Apache Zeppelin (Incubator at the time of writing this post) is one of my favourite tools that I try to position and present to anyone interested in Analytics, Its 100% open source with an intelligent international team behind it in Korea (NFLABS)(Moving to San Francisco soon), its mainly based on interpreter concept that allows any language/data-processing-backend to be plugged into Apache Zeppelin.
- Apache Hive QL
- ApacheSpark (SQL, Scala and Python)
- Pivotal HAWQ
- Apache Tajo
- Apache Cassandra
- Apache ignite
- Apache Phoenix
- Apache Geode
- Apache Kylin
- Apache Lens
with this rich set of interpreters provided, it makes on boarding platforms like Apache Hadoop or Data Lake concepts much easier where data is sitting and consolidated somewhere and different organizational units with different skill sets needs to access the data and perform their day to day duties on it as data discovery, queries, data modelling, data streaming and finally Data Science using Apache Spark.
Apache Zeppelin Overview
With the notebook style editor and the ability to save notebooks on the fly, you can end up with some really cool notebooks, whether you are a data engineer, data scientist or a BI specialist.
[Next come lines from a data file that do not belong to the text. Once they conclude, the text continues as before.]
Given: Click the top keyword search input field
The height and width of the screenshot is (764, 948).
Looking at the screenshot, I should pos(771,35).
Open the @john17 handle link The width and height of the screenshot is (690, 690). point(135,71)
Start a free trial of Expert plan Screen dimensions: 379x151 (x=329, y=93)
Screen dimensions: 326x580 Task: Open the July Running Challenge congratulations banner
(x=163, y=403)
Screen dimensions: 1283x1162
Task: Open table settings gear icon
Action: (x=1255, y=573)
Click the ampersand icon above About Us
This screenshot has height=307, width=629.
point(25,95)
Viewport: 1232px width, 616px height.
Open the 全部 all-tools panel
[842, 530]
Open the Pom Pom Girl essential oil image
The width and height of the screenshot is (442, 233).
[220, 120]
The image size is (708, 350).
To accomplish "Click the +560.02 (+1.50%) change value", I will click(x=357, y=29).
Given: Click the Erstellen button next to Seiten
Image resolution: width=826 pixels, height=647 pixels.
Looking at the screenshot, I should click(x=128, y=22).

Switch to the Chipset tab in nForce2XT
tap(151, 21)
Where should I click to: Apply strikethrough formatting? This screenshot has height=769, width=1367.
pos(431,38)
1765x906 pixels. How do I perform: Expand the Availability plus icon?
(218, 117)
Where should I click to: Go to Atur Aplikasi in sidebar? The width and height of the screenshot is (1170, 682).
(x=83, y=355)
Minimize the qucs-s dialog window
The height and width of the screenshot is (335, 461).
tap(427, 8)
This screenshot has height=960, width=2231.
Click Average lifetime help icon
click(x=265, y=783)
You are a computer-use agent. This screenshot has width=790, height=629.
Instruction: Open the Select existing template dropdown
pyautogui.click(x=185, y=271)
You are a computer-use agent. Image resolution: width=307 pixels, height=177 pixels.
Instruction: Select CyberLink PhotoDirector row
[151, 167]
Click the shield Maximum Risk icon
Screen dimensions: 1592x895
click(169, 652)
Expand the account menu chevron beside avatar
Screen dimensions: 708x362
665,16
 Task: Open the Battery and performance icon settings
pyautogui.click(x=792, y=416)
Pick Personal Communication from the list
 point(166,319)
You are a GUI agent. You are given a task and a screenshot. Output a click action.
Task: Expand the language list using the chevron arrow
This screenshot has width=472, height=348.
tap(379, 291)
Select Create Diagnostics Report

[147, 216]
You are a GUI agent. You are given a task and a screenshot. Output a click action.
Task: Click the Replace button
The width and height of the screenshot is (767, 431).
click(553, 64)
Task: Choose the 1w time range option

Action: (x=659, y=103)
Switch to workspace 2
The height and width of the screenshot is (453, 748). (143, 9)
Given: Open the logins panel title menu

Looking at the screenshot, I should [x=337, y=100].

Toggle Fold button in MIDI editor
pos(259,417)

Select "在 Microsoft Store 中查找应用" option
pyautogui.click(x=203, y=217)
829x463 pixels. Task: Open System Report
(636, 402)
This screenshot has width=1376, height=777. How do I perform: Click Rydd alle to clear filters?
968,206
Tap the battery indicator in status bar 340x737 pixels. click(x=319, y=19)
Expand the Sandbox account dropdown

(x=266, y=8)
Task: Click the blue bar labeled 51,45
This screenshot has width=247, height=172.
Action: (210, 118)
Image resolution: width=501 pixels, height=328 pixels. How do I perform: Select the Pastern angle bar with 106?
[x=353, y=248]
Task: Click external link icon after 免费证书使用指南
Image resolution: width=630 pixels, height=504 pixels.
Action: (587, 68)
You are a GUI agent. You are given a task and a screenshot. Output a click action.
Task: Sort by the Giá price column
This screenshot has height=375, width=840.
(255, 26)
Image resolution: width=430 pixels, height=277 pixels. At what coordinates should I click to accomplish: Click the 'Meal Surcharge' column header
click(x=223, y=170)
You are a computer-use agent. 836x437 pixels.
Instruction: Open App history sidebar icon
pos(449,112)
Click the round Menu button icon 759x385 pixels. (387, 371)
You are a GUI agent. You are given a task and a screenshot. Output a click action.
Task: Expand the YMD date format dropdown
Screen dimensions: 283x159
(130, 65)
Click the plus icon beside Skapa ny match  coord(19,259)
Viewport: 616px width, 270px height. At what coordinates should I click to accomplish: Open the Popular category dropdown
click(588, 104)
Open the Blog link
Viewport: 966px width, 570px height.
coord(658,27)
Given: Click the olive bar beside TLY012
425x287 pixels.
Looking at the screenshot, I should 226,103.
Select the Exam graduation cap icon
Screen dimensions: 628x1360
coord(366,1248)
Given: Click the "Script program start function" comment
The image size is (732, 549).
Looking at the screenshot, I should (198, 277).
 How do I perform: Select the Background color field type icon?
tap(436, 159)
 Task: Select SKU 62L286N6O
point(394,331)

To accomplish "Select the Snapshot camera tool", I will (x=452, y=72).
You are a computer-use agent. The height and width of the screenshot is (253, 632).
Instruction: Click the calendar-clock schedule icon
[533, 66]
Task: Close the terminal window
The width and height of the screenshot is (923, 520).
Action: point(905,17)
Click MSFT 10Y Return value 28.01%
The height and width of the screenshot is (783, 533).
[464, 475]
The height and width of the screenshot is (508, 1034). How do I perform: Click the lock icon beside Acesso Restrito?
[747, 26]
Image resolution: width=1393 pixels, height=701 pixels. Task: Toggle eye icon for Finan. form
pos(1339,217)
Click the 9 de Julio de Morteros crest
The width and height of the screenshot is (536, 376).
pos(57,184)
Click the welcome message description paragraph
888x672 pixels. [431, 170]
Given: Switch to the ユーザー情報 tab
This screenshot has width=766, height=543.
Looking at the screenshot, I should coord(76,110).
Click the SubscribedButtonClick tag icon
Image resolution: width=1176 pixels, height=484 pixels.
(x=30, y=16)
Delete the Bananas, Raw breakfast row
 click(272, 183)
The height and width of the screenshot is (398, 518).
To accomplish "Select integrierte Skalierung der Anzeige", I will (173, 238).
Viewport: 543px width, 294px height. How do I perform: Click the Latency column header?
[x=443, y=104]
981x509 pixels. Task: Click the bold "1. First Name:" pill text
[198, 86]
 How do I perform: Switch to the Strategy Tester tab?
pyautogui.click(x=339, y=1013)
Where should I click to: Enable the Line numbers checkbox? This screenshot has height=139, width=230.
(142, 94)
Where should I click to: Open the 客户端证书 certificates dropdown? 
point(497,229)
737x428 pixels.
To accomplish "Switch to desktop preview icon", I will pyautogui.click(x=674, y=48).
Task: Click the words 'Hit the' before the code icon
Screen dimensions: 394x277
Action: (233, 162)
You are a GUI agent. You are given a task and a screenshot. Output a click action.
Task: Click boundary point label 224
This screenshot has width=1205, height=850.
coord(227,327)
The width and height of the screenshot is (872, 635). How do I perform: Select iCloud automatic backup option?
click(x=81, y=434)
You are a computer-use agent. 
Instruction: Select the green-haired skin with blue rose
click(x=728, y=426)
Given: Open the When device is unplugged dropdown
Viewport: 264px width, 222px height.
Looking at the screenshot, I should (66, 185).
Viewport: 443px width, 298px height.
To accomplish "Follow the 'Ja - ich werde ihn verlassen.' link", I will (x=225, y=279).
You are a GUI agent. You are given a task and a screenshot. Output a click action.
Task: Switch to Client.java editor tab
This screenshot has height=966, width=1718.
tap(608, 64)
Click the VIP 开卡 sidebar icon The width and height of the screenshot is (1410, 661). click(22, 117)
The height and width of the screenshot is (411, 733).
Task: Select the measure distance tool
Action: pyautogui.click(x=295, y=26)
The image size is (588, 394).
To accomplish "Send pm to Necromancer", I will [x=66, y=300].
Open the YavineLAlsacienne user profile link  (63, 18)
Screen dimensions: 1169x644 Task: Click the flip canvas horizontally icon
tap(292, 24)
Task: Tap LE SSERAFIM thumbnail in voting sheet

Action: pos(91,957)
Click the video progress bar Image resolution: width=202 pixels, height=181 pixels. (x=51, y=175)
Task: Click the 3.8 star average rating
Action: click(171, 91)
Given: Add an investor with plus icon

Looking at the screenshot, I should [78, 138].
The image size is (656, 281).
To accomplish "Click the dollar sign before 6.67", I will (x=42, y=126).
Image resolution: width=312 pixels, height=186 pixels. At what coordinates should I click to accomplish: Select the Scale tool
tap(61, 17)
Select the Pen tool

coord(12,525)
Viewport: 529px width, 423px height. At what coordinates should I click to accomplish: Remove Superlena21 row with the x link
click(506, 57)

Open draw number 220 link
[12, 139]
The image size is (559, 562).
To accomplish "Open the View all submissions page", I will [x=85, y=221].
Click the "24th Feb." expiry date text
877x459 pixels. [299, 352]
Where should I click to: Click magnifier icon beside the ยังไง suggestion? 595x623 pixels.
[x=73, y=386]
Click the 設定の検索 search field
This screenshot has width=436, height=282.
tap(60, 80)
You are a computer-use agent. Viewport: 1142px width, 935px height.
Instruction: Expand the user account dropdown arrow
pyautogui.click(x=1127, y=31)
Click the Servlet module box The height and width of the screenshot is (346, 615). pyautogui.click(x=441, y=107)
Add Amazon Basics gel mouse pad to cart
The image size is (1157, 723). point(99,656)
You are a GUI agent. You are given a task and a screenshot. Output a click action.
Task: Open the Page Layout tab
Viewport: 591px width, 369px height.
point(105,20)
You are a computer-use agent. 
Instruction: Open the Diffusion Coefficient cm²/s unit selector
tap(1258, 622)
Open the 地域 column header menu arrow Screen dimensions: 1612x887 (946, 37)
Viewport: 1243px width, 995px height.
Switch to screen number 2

Zeppelin also got a basic clean visualization views integrated with it, it also gives you control over what do you want to include in your graph by dragging and dropping fields in your visualization as below:
Also when you are done with your awesome notebook story, you can easily create a report out of it and either print it or send it out.
Playing with Zeppelin
If you have never played with Zeppelin before then visit this link for a quick way to start working it out using the latest Hortonworks tutorial we are including Zeppelin as part of HDP as a technical preview, which may supporting it officially may follow, check it out Here try out the different interpreters and how it interacts with Hadoop.
I was recently given access to the beta version of Hub, Hub is supposed to make life in organizations easier when it comes to sharing notebooks between different departments or pepole within the organization.
Lets assume an Organization got Marketing, BI and Data Science practices, the three departments overlaps with each other when it comes to the datasets being used, therfore there is no need anymore for each department to work completely isolated from the others, as they can share their experience together, brag about their notebooks, work together on the same notebook when trying to work on either complicated notebook or different skills are required.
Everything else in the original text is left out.